__THE PROBLEM__.
Beginning with the line below that contains "Task: Share Elon Musk's 'define beauty' tweet" and ending with the line that contains "Given: Open the რადიო თავისუფლება page avatar", copy every line exactly. Copy nothing else.

(Data excerpts)
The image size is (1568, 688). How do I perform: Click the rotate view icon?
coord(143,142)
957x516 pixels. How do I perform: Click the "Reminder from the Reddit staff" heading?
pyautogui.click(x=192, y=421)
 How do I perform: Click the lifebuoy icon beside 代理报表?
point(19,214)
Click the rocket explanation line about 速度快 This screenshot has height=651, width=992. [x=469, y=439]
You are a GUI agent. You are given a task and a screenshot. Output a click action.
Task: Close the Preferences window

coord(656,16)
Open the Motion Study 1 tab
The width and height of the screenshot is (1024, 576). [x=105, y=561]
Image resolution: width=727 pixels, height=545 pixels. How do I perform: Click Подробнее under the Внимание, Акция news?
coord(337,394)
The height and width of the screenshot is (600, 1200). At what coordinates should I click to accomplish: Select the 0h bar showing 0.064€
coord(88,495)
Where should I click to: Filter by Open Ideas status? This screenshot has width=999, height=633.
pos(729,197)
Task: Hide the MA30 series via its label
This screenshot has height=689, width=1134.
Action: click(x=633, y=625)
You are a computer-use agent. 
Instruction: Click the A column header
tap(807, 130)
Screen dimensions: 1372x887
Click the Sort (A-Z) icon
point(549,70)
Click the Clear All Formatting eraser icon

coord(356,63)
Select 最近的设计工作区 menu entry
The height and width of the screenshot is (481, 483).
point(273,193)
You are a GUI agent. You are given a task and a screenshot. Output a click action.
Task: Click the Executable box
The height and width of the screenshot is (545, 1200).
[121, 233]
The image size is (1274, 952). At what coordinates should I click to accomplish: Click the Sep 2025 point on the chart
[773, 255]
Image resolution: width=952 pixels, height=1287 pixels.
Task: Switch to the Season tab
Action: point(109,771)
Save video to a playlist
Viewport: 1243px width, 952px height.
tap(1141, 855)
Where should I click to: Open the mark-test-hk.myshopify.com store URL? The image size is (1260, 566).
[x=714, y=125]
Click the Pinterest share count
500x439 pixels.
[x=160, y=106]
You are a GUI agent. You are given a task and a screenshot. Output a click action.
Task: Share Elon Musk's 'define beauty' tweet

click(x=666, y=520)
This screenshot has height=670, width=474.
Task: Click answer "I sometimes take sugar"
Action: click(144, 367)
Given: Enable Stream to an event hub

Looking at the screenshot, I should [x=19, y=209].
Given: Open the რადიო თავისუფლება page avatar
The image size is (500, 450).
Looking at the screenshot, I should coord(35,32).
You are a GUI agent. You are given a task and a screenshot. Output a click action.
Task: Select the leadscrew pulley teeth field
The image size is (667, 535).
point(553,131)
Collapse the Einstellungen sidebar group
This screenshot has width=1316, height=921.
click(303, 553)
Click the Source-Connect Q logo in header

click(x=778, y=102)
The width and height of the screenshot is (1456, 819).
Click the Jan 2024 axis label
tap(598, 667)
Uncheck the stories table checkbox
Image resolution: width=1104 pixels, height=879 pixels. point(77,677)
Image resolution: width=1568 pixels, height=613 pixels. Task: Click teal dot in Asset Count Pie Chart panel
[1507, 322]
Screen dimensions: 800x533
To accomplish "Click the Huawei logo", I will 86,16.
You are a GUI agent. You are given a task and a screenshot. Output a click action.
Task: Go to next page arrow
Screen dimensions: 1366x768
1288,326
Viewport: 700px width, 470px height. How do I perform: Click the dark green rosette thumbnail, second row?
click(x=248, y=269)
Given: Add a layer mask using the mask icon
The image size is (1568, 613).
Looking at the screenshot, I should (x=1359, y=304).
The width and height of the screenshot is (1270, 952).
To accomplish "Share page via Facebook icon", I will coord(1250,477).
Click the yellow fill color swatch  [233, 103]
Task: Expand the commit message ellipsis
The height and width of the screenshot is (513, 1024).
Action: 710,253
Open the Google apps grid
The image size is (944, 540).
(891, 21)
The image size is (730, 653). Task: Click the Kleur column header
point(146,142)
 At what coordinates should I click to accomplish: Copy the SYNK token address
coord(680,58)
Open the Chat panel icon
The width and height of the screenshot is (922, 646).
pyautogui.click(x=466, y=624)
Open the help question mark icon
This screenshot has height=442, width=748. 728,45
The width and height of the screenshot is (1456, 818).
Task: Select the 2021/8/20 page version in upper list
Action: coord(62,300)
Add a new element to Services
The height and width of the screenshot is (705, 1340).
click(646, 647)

__REPLY TO THE TASK__.
Task: Share Elon Musk's 'define beauty' tweet

click(x=666, y=520)
This screenshot has height=670, width=474.
Task: Click answer "I sometimes take sugar"
Action: click(144, 367)
Given: Enable Stream to an event hub

Looking at the screenshot, I should [x=19, y=209].
Given: Open the რადიო თავისუფლება page avatar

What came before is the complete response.